California and its metropolitan areas are primarily exposed to economic events in Asia through the trade of goods and services. Over the past decade, California’s trade with the Asian-10 countries (China, Hong Kong, Indonesia, Japan, Malaysia, Philippines, South Korea, Singapore, Taiwan, and Thailand) rose much faster than it did for the United States as a whole. In 1997, exports of goods to the Asian-10 accounted for 48 percent of California’s total exports.

Viewed by another measure, California’s exports to the Asian-10 represented 4.8 percent of Gross State Product (GSP). Adding in service-sector sales to the Asian-10 brings California’s total exports as a percentage of GSP to 7 percent.

Given that Asia has invested heavily in capital equipment and has aggressively sought technology, it is no surprise that California exports a disproportionate share of high-tech capital goods to Asia. Four high-tech categories electronic and electrical equipment; industrial machinery and computers; transportation equipment; and instruments and related products accounted for 75 percent of California’s total exports to the Asian-10 in 1997.

For the rest of the United States, these categories represented only 48 percent of total exports to the Asian-10.

Regions of the state will be disproportionately affected due to their varying degrees of economic integration with Asia. Especially hard hit will be the San Jose metropolitan area.

Most of San Jose’s exports are high-tech capital goods. Semiconductor capital equipment manufacturers, such as Applied Materials, reportedly receive up to 30 percent of their revenues from Asia. Asian firms have been aggressively purchasing cutting-edge foundry capacity, equipment that renders high profit margins for these Silicon Valley-based firms. Sales of wireless telecommunications equipment, much of it manufactured in the San Jose area, have been strong in Asia.

Oakland and San Francisco also have high export exposure to the Asian-10. The San Francisco Bay Area exported $22 billion worth of goods in 1996, representing 48.9 percent of its total exports and 11.7 percent of its personal income.

The Los Angeles-Long Beach metropolitan area ships 51.6 percent of its exports to the Asian-10, but the high-tech share is below the state average. Nevertheless, at 5.6 percent of personal income, Asian-10 exports make up a significant share of the local economy. When service-sector exports are included, Los Angeles’ exposure to Asia is even larger.

Goods exports dominate state and national trade with the Asian-10, but service-sector transactions are growing in importance.

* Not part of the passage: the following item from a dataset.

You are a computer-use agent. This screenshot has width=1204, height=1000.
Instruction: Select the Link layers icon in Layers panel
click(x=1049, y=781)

Travel and tourism spending by visitors from these nations in California was $9.8 billion in 1996, more than 35 percent of their total spending in the United States. Japanese visitors to California spent the greatest amount: $2,000 per person while in the state. California had service-sector sales to the Asian-10 of $20.2 billion in 1996.

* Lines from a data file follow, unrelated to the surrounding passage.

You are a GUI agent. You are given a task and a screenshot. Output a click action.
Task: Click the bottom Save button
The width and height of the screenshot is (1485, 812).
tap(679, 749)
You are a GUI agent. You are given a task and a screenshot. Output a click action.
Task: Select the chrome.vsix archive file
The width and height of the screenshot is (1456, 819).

Receipts from Asia on some Hollywood films account for between 10 percent and 15 percent of their total. Other forms of California-produced entertainment, including multimedia, have witnessed strong sales growth in Asia. Asian purchases of business services, from engineering services to advertising, comprise large portions of California’s total wage disbursements in this sector.

California’s economy is resilient and may survive this Asian tsunami without serious damage. Even though Los Angeles-Long Beach has greater service-sector export exposure to Asia than Northern California, it benefits from higher imports from Asia coming through its ports, helping to mitigate the negative impact of weaker exports to Asia.

The Asian crisis, however, does alter the risk profile for our economy. By reviewing the close economic and financial interaction of California and its metro areas with Asia, we can conclude with a high level of confidence that economic growth in the state will be substantially lower than in the absence of an Asian crisis.

And despite the economic dexterity of Silicon Valley and the rest of the Bay Area, exposure to Asia will at a minimum cause a significant reduction in their economic growth over the next several years.

Ross DeVol is director of regional studies at the Milken Institute in Santa Monica.